The raw MS data of the mixture of gliadins were searched against a total gluten/gliadin database which was downloaded from http://appliedbioinformatics.wur.nl/. The database contained 618 gliadin and glutenin-derived protein entries from Triticum aestivium (wheat). The raw MS data of the fragments from the 33-mer and the 26-mer were searched against an in-house generated database containing just these two peptides. The MS/MS spectra obtained were searched using SEQUEST software (Bioworks Browser 3.3.1, Thermo-Finnigan). The SEQUEST X-corr values applied for non-tryptic peptides were as reported previously [20] and the ΔCn value was set at >0.1. Each search result was furthermore validated by manual inspection of the acquired MS/MS spectra to ensure that the fragment ions (e.g. b and y ions) were above background level and that three consecutive b- and y-ions we found for each identified peptide. Due to the highly repetitive nature of sequences within the gliadin structure and the limited variety of amino acids, data could not be searched against reversed gluten/gliadin databases as a decoy. Rather, a stringent peptide probability setting of 0.05 was applied. To establish the suitability of the selected setting to avoid false positive identifications, MS/MS data of a digest of the 33-mer were searched against an all gluten database. This yielded only the identification of bona fide peptides contained within the 33-mer (data not shown).

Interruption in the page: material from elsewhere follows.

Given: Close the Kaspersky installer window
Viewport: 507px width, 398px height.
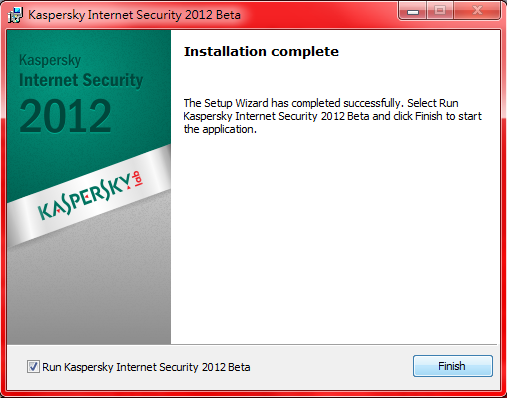Looking at the screenshot, I should [477, 11].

pH activity profile of gliadin-degrading enzymes
Dental plaque bacteria suspended in 2 ml milliQ water were sonicated using a Branson Sonifier 450 at an output setting of 5 (30 Watts). The sample was sonicated for 30 cycles of 10 seconds each and was chilled on ice to prevent temperature increase and protease inactivation. The supernatant was harvested by centrifugation for 2 min at 10,000× g, aliquoted into 8 equal portions and concentrated to ∼20 ul using a speedvac (Savant). Each of the fractions was subjected to gliadin zymography (see details below). After electrophoresis and renaturing of the gel, the 8 gel lanes were separated with a razor blade and developed in 20 mM TrisBase/TrisHCl solutions adjusted to pH 3, 4, 5, 6, 7, 8, 9 or 10, respectively.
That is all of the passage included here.